PROBLEM TO SOLVE: Your task is to repeat the records exactly from the line containing "O DESENVOLVIMENTO ECONÔMICO" onward, through the final line.

===== MATERIAL PROVIDED

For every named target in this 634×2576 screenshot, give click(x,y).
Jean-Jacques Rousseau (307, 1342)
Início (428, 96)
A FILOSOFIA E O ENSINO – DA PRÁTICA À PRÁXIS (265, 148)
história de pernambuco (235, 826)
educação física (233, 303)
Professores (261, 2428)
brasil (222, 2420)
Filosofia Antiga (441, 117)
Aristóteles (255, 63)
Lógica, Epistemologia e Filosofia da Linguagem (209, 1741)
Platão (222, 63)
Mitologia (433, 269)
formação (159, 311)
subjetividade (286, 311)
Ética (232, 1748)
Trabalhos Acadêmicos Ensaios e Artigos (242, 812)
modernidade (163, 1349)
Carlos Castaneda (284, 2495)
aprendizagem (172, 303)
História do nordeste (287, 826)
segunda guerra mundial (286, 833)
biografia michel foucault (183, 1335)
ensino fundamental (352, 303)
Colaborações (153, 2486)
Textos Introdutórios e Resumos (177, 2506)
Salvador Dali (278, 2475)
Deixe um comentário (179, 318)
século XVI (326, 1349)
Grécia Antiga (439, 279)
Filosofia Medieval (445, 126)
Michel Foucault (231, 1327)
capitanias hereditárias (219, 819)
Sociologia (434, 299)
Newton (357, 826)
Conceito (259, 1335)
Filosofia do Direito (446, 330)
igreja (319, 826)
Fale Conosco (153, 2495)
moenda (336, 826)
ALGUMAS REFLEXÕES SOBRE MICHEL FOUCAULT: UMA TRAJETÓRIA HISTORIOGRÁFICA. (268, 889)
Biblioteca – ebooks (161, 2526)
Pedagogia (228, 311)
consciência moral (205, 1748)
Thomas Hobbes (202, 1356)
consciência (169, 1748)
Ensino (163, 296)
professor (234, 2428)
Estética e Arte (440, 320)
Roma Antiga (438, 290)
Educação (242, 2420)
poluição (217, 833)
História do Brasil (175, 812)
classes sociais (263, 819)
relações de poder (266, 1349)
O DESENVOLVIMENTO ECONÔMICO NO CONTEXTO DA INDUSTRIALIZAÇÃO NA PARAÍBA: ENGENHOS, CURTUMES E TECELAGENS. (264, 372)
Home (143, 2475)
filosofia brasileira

==========

RESULT:
O DESENVOLVIMENTO ECONÔMICO NO CONTEXTO DA INDUSTRIALIZAÇÃO NA PARAÍBA: ENGENHOS, CURTUMES E TECELAGENS. (264, 372)
Home (143, 2475)
filosofia brasileira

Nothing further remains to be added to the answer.